TUESDAY, April 7 (HealthDay News) -- Obesity may put individuals at higher risk of developing restless legs syndrome, according to research published in the April 7 issue of Neurology.

Xiang Gao, M.D., Ph.D., of Brigham and Women's Hospital in Boston, and colleagues analyzed data from 88,673 men and women in the Health Professional Follow-Up Study and the Nurses' Health Study II, who answered questions on restless legs syndrome symptoms and their height and weight.

Out of these groups, 6.4 percent of women and 4.1 percent of men were considered to have the condition.
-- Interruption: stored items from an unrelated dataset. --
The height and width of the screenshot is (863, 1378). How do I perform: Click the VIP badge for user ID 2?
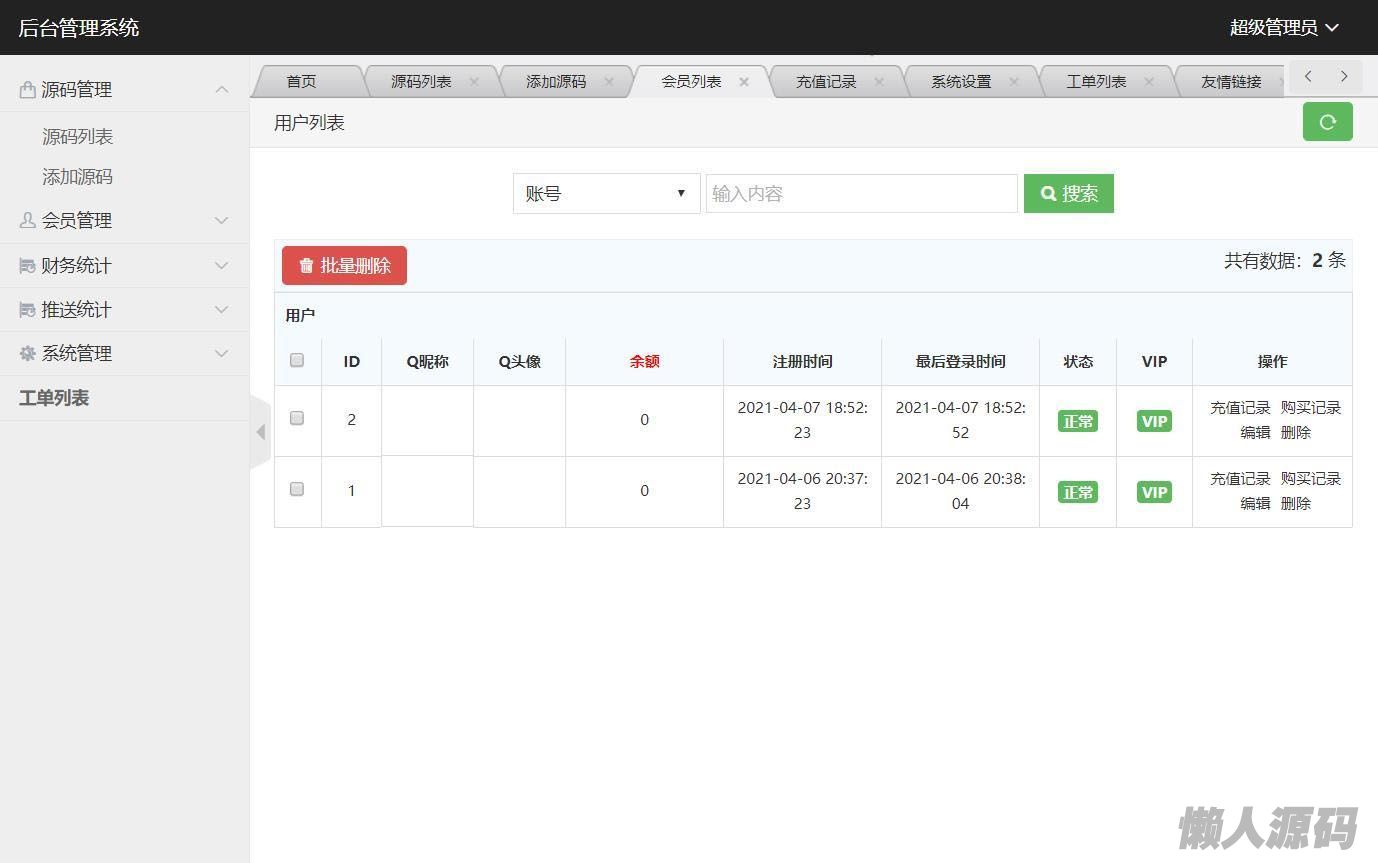(x=1154, y=421)
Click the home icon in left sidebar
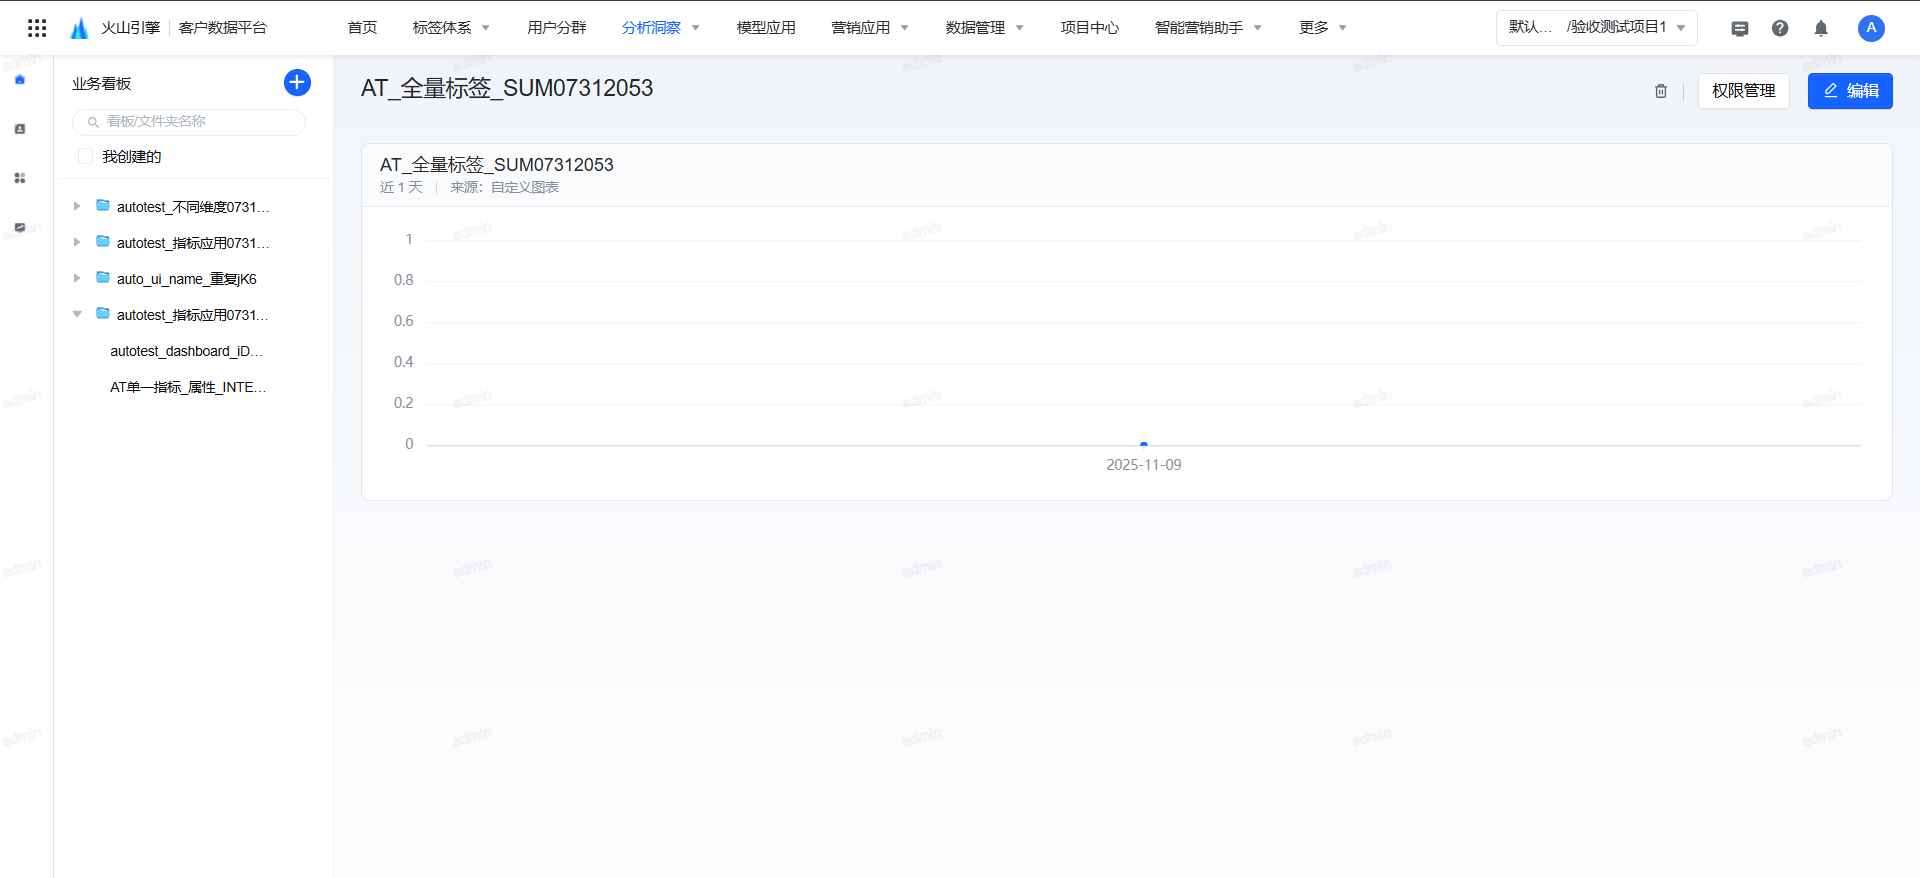 [20, 80]
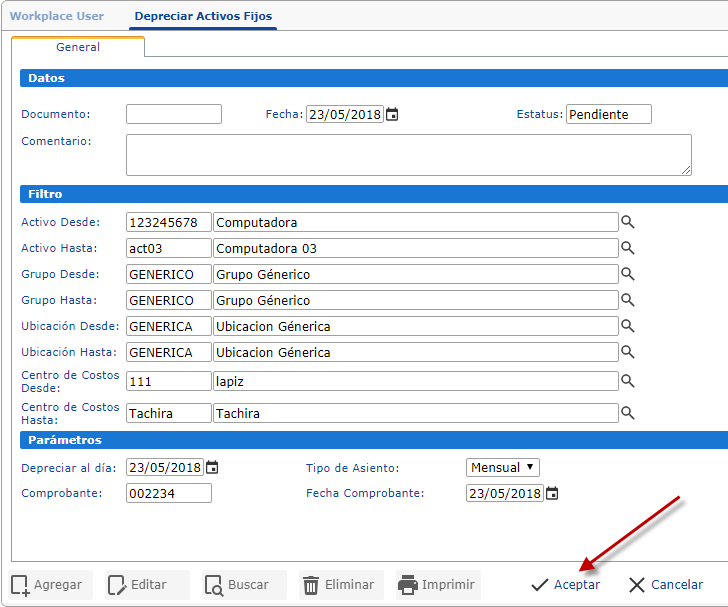
Task: Expand the Tipo de Asiento dropdown
Action: [x=503, y=468]
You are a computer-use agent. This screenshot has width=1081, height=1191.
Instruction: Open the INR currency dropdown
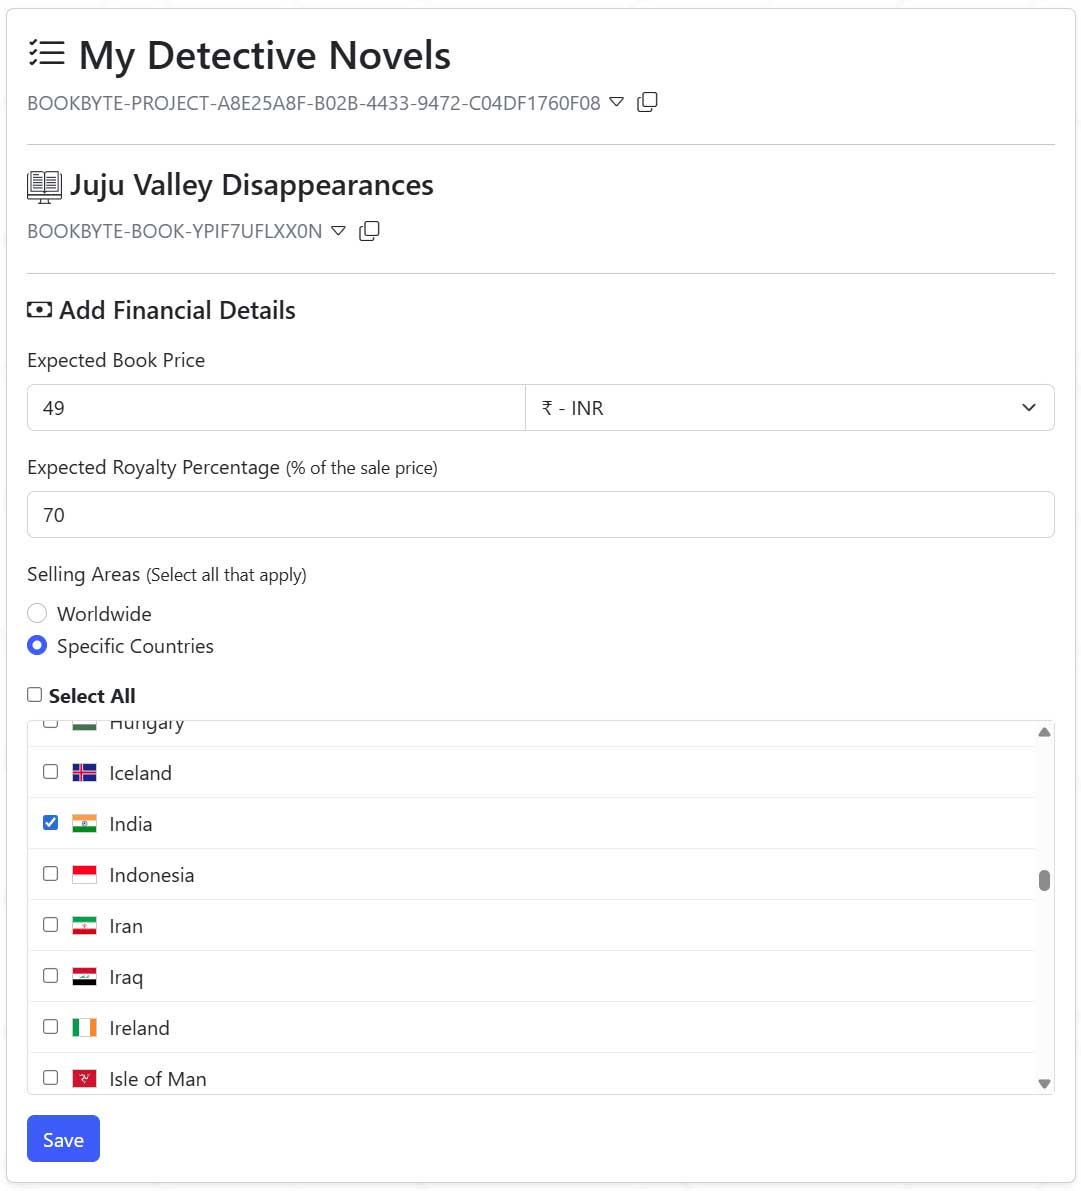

Having a body mass index of 30 or more compared to below 23 was associated with a higher risk of restless legs syndrome (odds ratio, 1.42), as was being in the highest versus lowest quintile of waist circumference (odds ratio, 1.60), the researchers report.

"The mechanisms through which obesity is associated with restless legs syndrome are likely to be multiple. Cardiovascular diseases are associated with an increased risk of both obesity and restless legs syndrome, and it has been suggested that vascular pathology may contribute to restless legs syndrome," the authors write. "However, exclusion of participants with cardiovascular diseases had a minimal effect on our results, suggesting that other factors mediate the relation between obesity and restless legs syndrome. Results from several investigations suggest that the dopaminergic system in the central nervous system may be affected in both obesity and restless legs syndrome."